I don’t know what it is. Is it because of the influence of people around me that I am in a different situation than others? It was all a bed of roses until now. I have given my ‘boards’, and here I am, worried about what career path I will choose.
I was a ‘focused’ student, unlike many around me. I spent nearly ten years of my school life studying harder than others, striving for the best grades. Competitive, most of the times, and a wee bit jealous too for a mark or two (and this is my first time admitting it). If I had realised what I was missing out on all these years, I would never have had the same history. Right now, as I am speaking to you, I’m also telling this to my younger self – I missed out on a lot. I missed out on people, on nature, on exploration, on eating, on thinking more, but most of all, I missed out on reading.
I remember what the libraries in all the three schools I went to looked like. There were huge stacks of books, librarians too, chairs, tables, windows, everything. What was missing in the picture was what was crucially needed – readers. This was the situation throughout the year, but it would change a month before the semester exams. The library would be jam-packed, like a gym is, after a New Year’s Eve. But nobody would take out books from the stacks; they came with their own to study — books that would get them grades. It is saddening to admit it now that I was one of them. Only if I had known about the treasure that lay between those covers, sometimes home to squashed dead spiders, lots of dust and treasure-hunt game slips that were hidden one day and lost forever.
Things changed one day when on one of my daily trips to the library (to read newspapers), I found that they had ordered some new books. I couldn’t help but gaze at those colourful and artistic covers. “The Lion, the Witch and the Wardrobe” – first of the seven books of “The Chronicles of Narnia” series. I immediately borrowed the book and tried my best to read through it but I couldn’t, for I was totally out of habit. I’m thankful for at least having picked it up. Years later the enthusiasm would return.
I started reading again in mid-2016. From slowly moving from one paragraph to another, I was reading day and night, totally drowning in the books. It was surprising, even to me, that I could actually immerse myself in something as ‘boring’ as non-fiction literature. History and political science which were once a cause of sleeping-while-sitting in the classroom became my favourite subjects. I immediately knew I had found my path, if not my goal (yet).

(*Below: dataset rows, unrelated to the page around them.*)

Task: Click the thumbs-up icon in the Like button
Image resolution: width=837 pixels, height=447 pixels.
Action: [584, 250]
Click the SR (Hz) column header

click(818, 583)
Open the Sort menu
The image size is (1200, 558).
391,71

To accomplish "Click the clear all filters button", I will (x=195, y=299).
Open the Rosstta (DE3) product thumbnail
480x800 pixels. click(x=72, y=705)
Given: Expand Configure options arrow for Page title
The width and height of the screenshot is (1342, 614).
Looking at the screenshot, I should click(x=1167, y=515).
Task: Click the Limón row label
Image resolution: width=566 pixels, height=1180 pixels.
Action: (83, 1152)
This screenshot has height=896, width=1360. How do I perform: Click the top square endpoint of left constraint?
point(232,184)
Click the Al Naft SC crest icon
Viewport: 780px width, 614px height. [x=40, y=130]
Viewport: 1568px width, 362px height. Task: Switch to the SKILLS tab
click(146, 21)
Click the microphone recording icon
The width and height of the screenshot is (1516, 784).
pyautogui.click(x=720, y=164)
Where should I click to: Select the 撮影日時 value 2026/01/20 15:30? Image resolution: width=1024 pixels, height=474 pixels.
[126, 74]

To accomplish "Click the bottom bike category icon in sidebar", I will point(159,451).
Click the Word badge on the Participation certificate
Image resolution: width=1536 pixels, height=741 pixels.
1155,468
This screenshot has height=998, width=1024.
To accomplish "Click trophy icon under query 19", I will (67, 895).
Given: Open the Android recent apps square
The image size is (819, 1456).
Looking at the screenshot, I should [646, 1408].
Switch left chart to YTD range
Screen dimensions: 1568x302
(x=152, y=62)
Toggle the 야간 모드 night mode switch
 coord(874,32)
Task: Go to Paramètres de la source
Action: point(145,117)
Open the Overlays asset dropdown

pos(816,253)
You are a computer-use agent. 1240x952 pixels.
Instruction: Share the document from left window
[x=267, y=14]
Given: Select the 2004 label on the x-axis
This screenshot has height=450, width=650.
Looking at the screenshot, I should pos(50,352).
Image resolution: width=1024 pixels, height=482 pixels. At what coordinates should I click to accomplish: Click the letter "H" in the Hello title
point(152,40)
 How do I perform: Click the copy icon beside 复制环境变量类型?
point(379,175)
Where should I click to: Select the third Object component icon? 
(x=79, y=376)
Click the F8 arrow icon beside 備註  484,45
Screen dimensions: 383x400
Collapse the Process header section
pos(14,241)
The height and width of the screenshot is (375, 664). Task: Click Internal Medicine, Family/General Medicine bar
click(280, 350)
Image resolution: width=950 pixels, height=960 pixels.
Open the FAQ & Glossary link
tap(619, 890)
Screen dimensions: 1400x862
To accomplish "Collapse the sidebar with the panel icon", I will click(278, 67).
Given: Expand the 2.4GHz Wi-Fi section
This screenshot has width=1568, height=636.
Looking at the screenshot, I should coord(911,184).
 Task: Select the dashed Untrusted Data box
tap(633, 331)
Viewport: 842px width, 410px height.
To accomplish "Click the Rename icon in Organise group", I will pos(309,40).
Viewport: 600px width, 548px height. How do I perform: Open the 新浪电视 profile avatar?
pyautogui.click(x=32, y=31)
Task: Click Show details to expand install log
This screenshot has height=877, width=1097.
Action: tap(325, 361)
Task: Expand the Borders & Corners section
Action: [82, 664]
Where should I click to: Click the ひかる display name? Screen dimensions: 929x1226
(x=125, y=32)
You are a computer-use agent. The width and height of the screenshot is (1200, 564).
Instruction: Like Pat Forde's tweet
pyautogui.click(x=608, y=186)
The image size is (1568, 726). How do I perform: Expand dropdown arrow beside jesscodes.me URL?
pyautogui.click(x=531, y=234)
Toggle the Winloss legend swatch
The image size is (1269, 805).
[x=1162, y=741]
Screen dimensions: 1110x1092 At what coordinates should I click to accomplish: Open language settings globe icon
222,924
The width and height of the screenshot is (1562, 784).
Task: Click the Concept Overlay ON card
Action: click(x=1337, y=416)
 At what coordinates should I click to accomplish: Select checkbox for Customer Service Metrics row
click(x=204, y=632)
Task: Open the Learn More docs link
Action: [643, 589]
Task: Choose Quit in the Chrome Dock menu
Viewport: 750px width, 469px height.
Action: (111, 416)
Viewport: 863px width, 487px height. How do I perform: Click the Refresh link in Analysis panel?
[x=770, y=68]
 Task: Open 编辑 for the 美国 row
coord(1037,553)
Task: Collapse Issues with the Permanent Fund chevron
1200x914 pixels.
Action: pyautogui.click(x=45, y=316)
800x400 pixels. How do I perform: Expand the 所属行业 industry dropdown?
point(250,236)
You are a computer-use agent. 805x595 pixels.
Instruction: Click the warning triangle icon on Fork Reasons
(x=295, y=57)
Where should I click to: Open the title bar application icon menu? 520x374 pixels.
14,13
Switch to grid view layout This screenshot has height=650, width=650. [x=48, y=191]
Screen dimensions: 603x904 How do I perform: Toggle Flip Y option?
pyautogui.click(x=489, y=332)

Books don’t impose themselves on you. They don’t ask you to be a doctor, an engineer or a civil servant. They will let you explore avenues that you might not be able to do through another medium or place. You can have a taste of everything and then look back and decide what you loved the most.
Explore all you want. Never let those who surround you, influence you in a negative manner. You decide who you want to be. I had, until now, made the mistake of not doing so. I let others make the most important decisions of my life, and I cannot be more regretful.
For me, it isn’t that late now. I’m in class 12, and I still have to decide what I want to be, a doctor, continue with the ‘family occupation’ or become a journalist, which I want to. Against all odds, I think now, why wouldn’t I choose the latter?